* [WORK TASK]: Each record should be given again exactly, and any picture in it left out.

* [AVAILABLE RECORDS]:
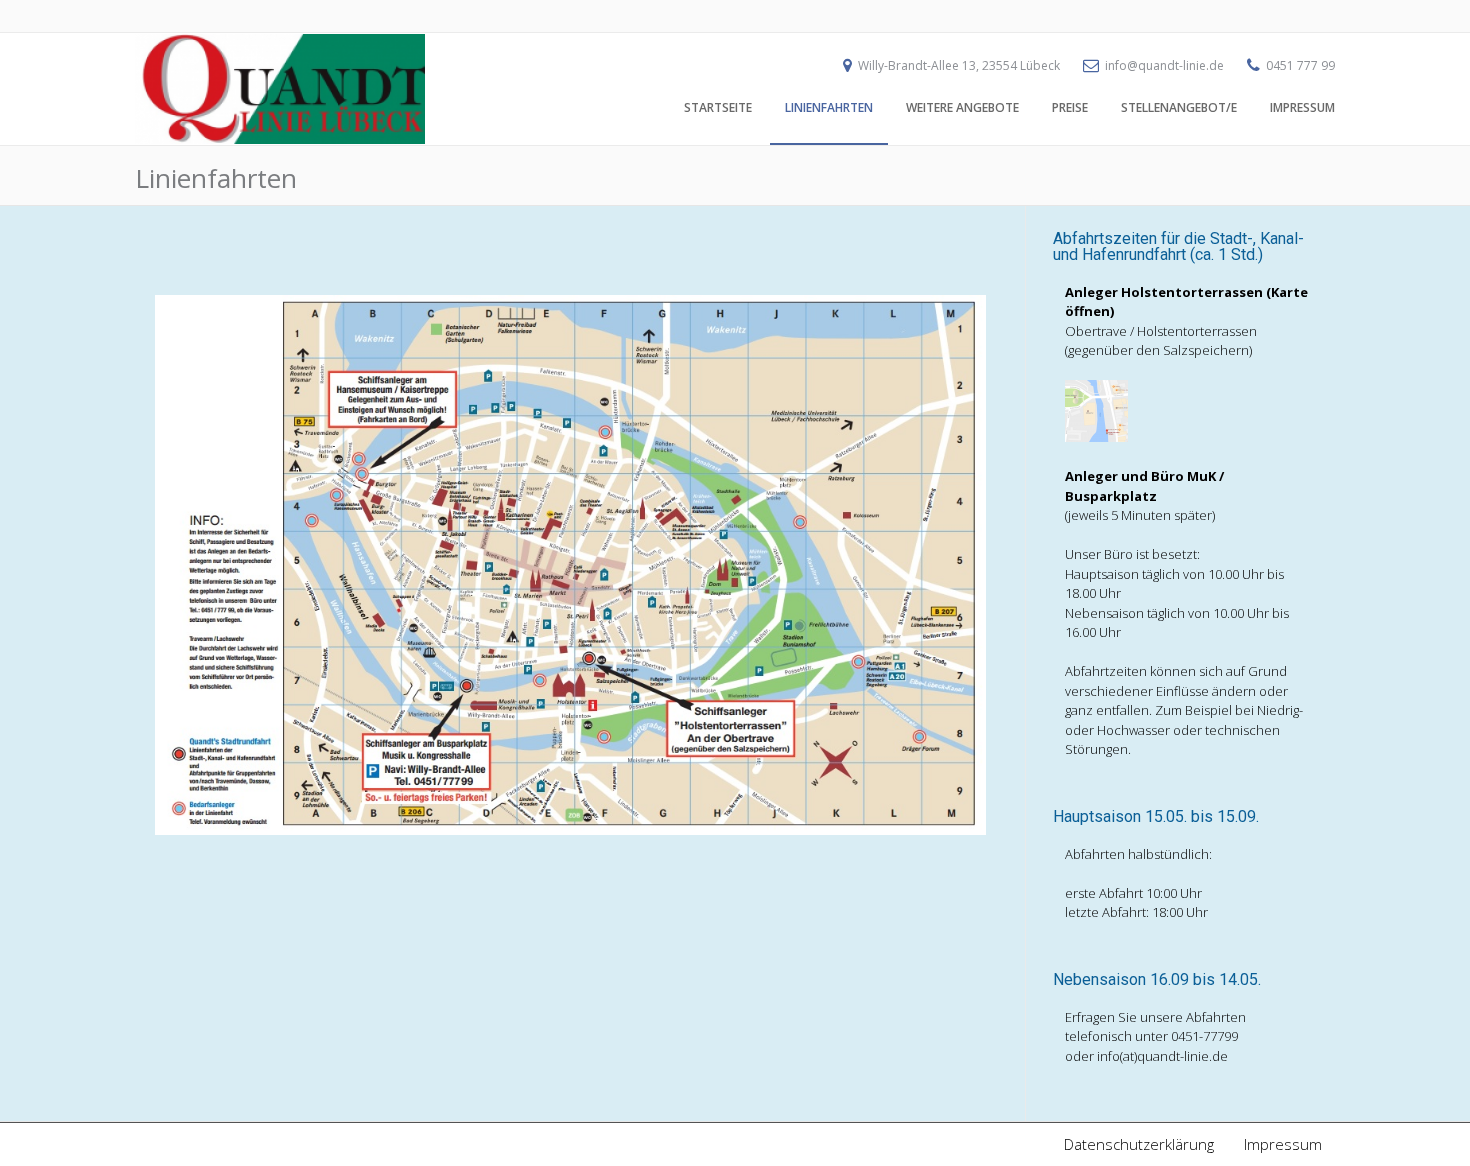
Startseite (718, 107)
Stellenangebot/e (1179, 107)
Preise (1070, 107)
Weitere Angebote (962, 107)
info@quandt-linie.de (1164, 65)
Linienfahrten (829, 107)
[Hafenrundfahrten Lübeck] (280, 139)
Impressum (1302, 107)
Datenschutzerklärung (1139, 1144)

* [RESPONSE]:
Startseite (718, 107)
Stellenangebot/e (1179, 107)
Preise (1070, 107)
Weitere Angebote (962, 107)
info@quandt-linie.de (1164, 65)
Linienfahrten (829, 107)
[Hafenrundfahrten Lübeck] (280, 139)
Impressum (1302, 107)
Datenschutzerklärung (1139, 1144)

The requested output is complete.